On the Medicare side, we expect to see final regulations on the 60 day rule in February for Part A and Part B. 340B continues to be an active area and we anticipate that HHS will finalize the 340B "mega rule" in 2016.
ACA and Exchange Activity
Over 11 million individuals have enrolled in Health Insurance Exchange coverage nationwide for 2016, and total sign ups on Exchange plans may exceed 14 million when open enrollment concludes at the end of January. After two years of experience with the Exchanges, the health plan offerings in 2016 and 2017 have contracted in many parts of the country. Approximately half of the health insurance cooperatives (known as CO-OPs) were out of business by the end of 2015, with these plans hit particularly hard by the underfunding of the risk corridors program. California, which had no CO-OPs, has not seen the exit of participating health plans to date and to the contrary, has seen its Exchange plan offerings expand in 2016 as Oscar and UnitedHealth Group began participating.
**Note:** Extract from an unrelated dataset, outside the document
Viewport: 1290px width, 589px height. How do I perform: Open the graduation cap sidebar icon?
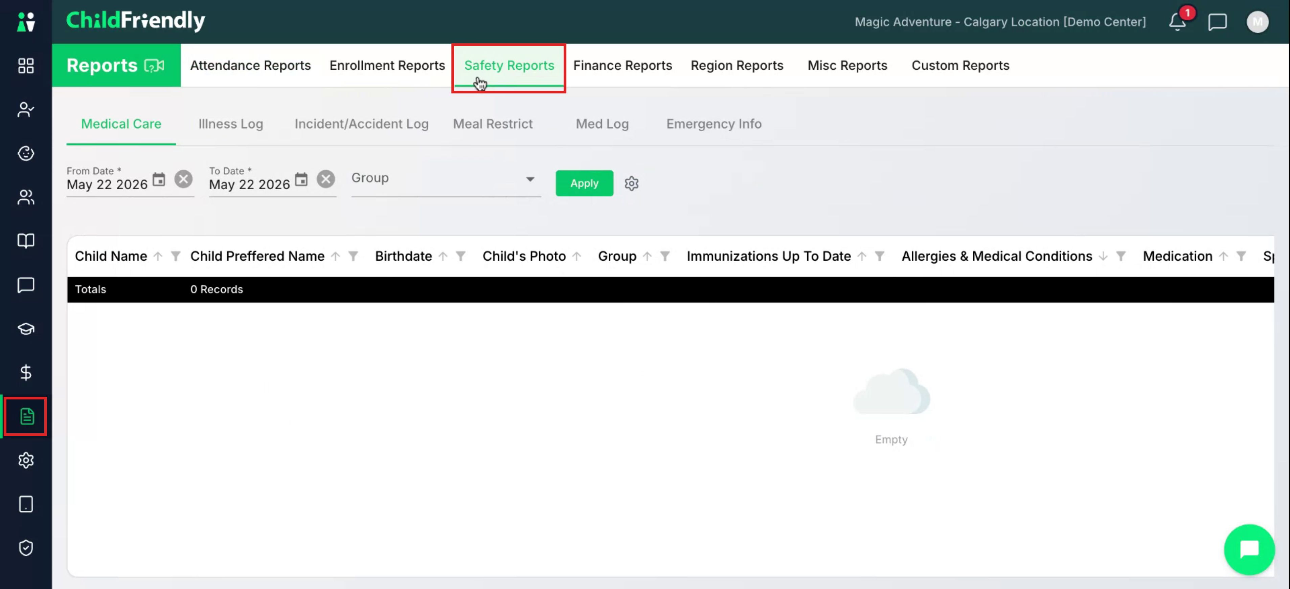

After initially opting out of participating in most Exchanges, United expanded its Exchange offerings in 2015, but, in November, it announced that it would scale back its marketing of individual marketplace products for 2016 as a result of sustaining financial losses and might exit the Exchanges altogether in 2017.
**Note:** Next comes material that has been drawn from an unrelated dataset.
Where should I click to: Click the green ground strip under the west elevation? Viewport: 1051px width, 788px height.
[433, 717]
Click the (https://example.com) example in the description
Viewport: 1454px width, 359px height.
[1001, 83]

Network adequacy and transparency remain areas of regulatory focus for the Exchanges. HHS has proposed for the first time to adopt quantitative network adequacy standards that would be used on federally-facilitated marketplaces where state law does not establish sufficient, quantitative network adequacy requirements. Regulators are also increasingly focusing on network transparency to better assure that consumers have the necessary information in a marketplace with narrow network options.
In May 2015, the Center for Medicare and Medicaid Services presented a webinar for the American Health Lawyers Association on co-located hospitals. Among other things, CMS outlined that co-located Medicare certified hospitals must independently demonstrate compliance with the Medicare Conditions of Participation. In discussing how co-located hospitals can do this, CMS asserted that a hospital cannot depend on another hospital for compliance. By way of example, it stated that when a hospital leases space from another hospital and contracts with the host hospital for significant support services, or when a co-located hospital has hospital certified space that is co-mingled or shared with the host hospital, then the co-located hospitals may not be separately or independently satisfying the applicable Medicare requirements. We understand that CMS is in the process of amending the State Operations Manual to further clarify this interpretation and that surveyors have been trained on these principles.
At the same time that CMS is reviewing and revising its provisions governing co-located hospitals, the Department of Public Health in California continues to evaluate how to apply hospital licensing laws and regulations that do not specifically address or contemplate co-located hospitals. We expect co-located hospital arrangements to continue to be scrutinized and re-evaluated in the coming year, especially as CDPH rolls out its general acute care hospital relicensing survey process.